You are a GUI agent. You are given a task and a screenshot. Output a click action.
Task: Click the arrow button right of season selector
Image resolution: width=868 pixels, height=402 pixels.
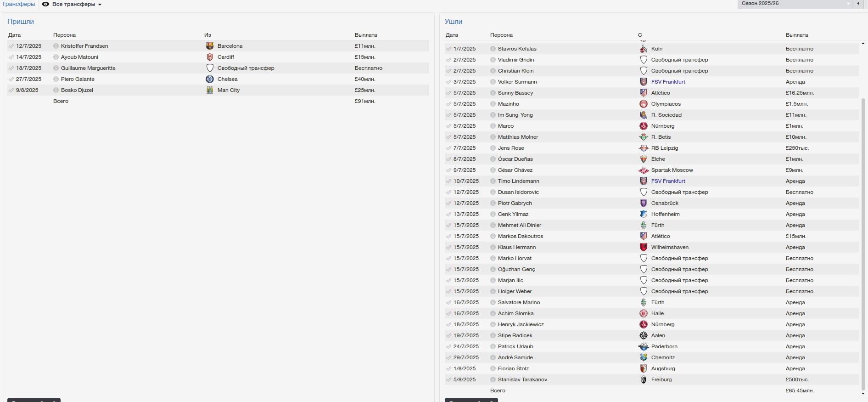click(x=858, y=4)
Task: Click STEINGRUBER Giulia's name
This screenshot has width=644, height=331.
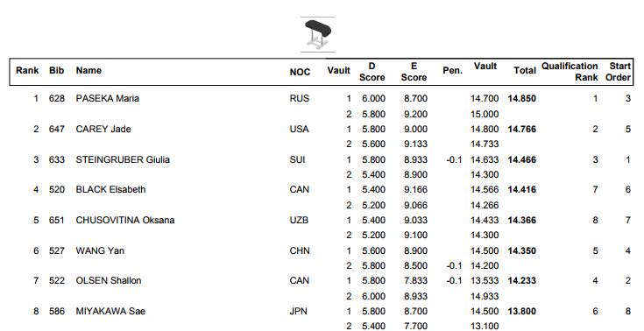Action: (123, 159)
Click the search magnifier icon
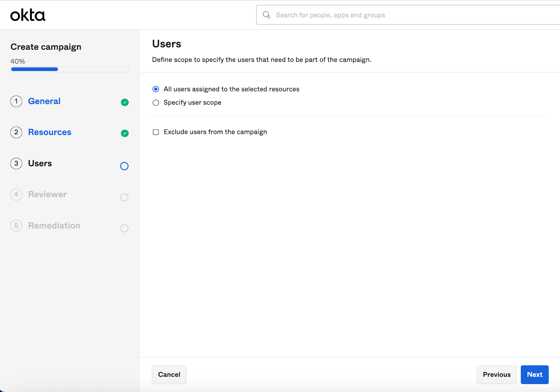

+ + +

Could you reproduce the entries verbatim, leaving out all pictures?

You are a GUI agent. You are given a task and a screenshot. Output a click action.
Task: Click the arrow button right of season selector
Image resolution: width=868 pixels, height=402 pixels.
click(x=858, y=4)
Task: Click STEINGRUBER Giulia's name
This screenshot has width=644, height=331.
Action: (123, 159)
Click the search magnifier icon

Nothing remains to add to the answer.